Мадлен вынул из кошелька три наполеондора и положил их на стол.

— Вот вам за два дня вперед.

— А в‑четвертых, для такого конца кабриолет будет слишком тяжел и утомит лошадь. Лучше бы вы, господин мэр, согласились ехать в моем маленьком тильбюри

— Согласен.

— Экипаж легкий, но открытый.

— Это мне безразлично.

— Но подумали ли вы, господин мэр, о том, что у нас зима?

Мадлен не ответил.

— И что стоят холода? — продолжал фламандец. Мадлен хранил молчание.

— И что может пойти дождь?

Мадлен поднял голову и сказал:

— Завтра, в половине пятого утра, тильбюри вместе с лошадью должны стоять у моих дверей.

— Слушаю, господин мэр, — ответил Скофлер; потом, соскабливая ногтем большого пальца пятно на деревянном столе, добавил тем равнодушным тоном, каким фламандцы так искусно прикрывают хитрость: — Да! Только сейчас вспомнил! Ведь господин мэр еще не сказал, куда едет. Куда это вы едете, господин мэр?

Он только об этом и думал с самого начала разговора, но, сам не зная почему, не решался задать этот вопрос.

— Надежны ли передние ноги у вашей лошади? — спросил Мадлен.

— О да, господин мэр! Только придерживайте ее на спусках. Много ли спусков будет по дороге отсюда до вашего места?

— Не забудьте: надо быть у моих дверей точно в половине пятого утра, — ответил Мадлен и вышел.

Фламандец остался «в дураках», как он сам признавался впоследствии.

Не прошло и двух‑трех минут после ухода мэра, как дверь отворилась снова, это был мэр.

У него был все тот же бесстрастный и задумчивый вид.

— Господин Скофлер! — спросил он. — Во сколько вы цените лошадь и тильбюри?

— А разве вы, господин мэр, хотите купить их у меня?

— Нет, но на всякий случай я хочу обеспечить вам их стоимость. Когда я приеду, вы вернете мне эти деньги. Во сколько вы цените кабриолет и лошадь?

— В пятьсот франков, господин мэр.

— Вот они.

Мадлен положил на стол банковый билет, затем вышел и уже не вернулся.

Скофлер горько пожалел о том, что не запросил тысячу франков Впрочем, лошадь вместе с тильбюри стоила не больше ста экю.

Фламандец позвал жену и рассказал ей всю историю. Куда бы, черт возьми, мог ехать господин мэр? Они начали обсуждать этот вопрос.

— Он едет в Париж, — сказала жена.

— Не думаю, — возразил муж.

Мадлен забыл на камине клочок бумаги, где были записаны цифры. Фламандец взял его и начал внимательно исследовать.

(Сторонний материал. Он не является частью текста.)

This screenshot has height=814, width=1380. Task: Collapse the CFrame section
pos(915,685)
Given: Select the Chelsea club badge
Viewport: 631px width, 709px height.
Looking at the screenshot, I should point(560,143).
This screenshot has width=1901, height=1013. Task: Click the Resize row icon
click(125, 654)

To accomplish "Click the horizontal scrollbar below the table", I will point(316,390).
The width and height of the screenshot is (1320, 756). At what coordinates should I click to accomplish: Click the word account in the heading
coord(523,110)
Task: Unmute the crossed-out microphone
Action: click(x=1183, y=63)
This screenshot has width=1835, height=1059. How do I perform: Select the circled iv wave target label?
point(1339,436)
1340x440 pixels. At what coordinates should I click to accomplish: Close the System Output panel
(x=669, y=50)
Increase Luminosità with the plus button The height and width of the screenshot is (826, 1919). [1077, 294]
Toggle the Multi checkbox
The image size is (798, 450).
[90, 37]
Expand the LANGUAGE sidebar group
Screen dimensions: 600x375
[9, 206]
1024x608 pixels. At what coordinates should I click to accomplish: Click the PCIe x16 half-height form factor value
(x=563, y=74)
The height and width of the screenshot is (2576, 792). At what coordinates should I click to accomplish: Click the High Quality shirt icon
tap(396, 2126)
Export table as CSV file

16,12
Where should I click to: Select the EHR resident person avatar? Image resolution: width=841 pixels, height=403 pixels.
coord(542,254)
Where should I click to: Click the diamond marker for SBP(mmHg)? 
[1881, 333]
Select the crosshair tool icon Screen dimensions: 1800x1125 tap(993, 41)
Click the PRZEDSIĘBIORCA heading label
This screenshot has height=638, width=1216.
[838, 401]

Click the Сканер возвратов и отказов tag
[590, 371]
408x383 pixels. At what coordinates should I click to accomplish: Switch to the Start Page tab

— Пять, шесть, восемь с половиной. Да это, должно быть, расстояние между почтовыми станциями! Он обернулся к жене.

— Понял.

— Ну?

— Пять миль отсюда до Эсдена. шесть от Эсдепа до Сен — Поля, восемь с половиной от Сен‑Поля до Арраса. Он едет в Аррас.

Тем временем Мадлен вернулся домой. Обратно он пошел самой дальней дорогой, словно дверь церковного дома представляла для него искушение и он хотел избежать его. Он поднялся в свою комнату и заперся там, что было в порядке вещей: он любил рано ложиться. Тем не менее фабричная привратница, являвшаяся одновременно и единственной служанкой Мадлена, заметила, что свет у него погас в половине девятого, и сказала об этом возвращавшемуся домой кассиру, добавив:

— Уж не захворал ли господин мэр? Он был сегодня не такой, как всегда.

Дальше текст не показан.